色合の佳い屍体を視たら、先ずチャン化合物中毒か、一酸化炭素中毒を考えろと、法医学は教えて居ます。烟にまかれて死ぬのは、不完全燃焼で出来る一酸化炭素を、肺に吸込んで[#「肺に吸込んで」に傍点]其中毒で死ぬので、已《すで》に呼吸《いき》の無い屍体を、烟や火の中に抛り込んでも、此中毒は起しません。

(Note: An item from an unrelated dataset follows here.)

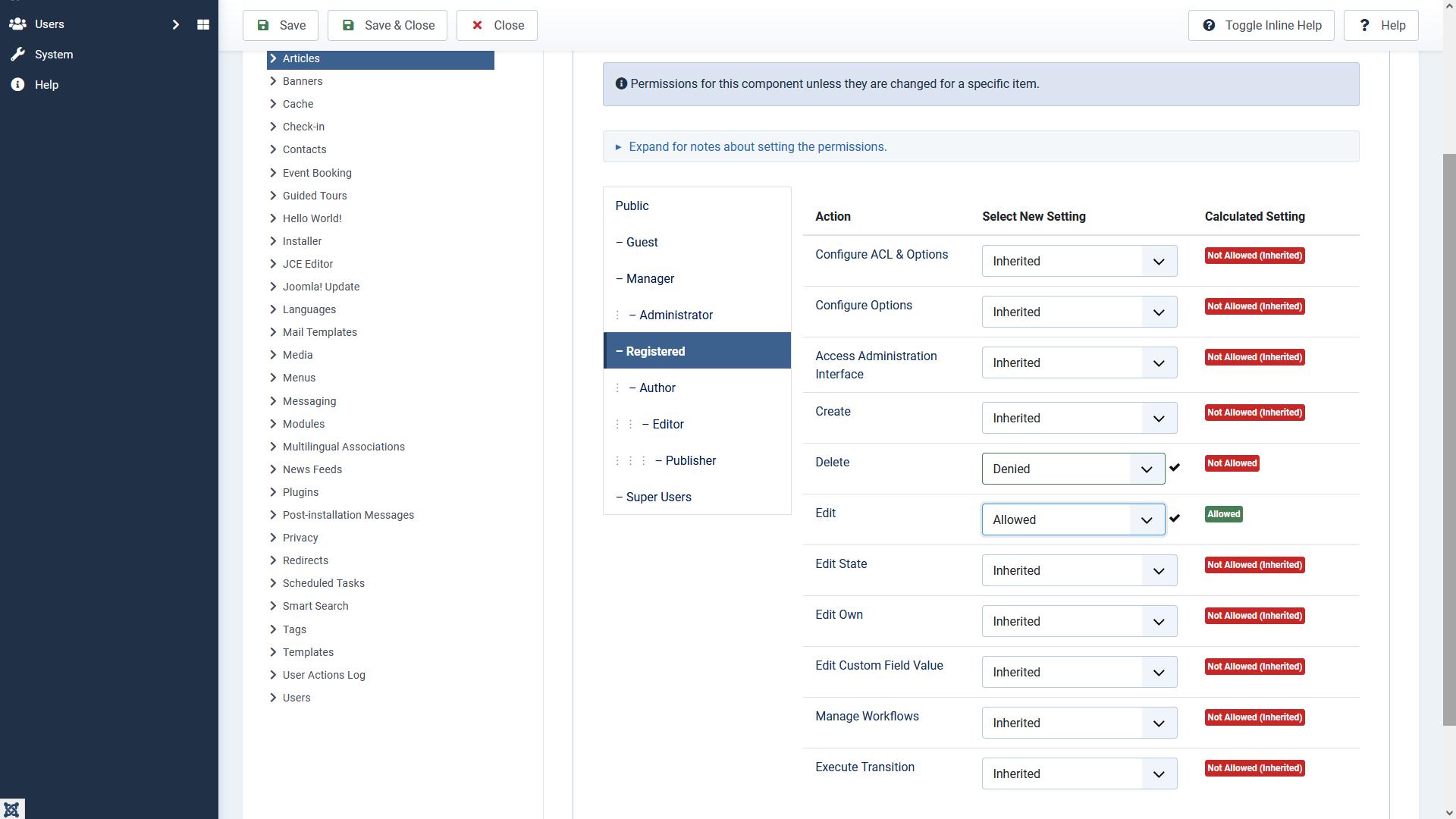The width and height of the screenshot is (1456, 819).
Task: Select the Users icon in the sidebar
Action: (17, 24)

尚《また》、其外に、俯向《うつむけ》になって居る上面、即ち背中や腰の部分に、火傷で剥《む》けた所がありますネ、其地肌に暗褐色の網目形が見えます。之は小血管に血が充ちた儘で焼け固まった[#「血が充ちた儘で焼け固まった」に傍点]結果です、屍体の焼けたのでは、血の下方《した》に降沈《さが》った面には、有りますが、上ッ面には生《で》きない相です。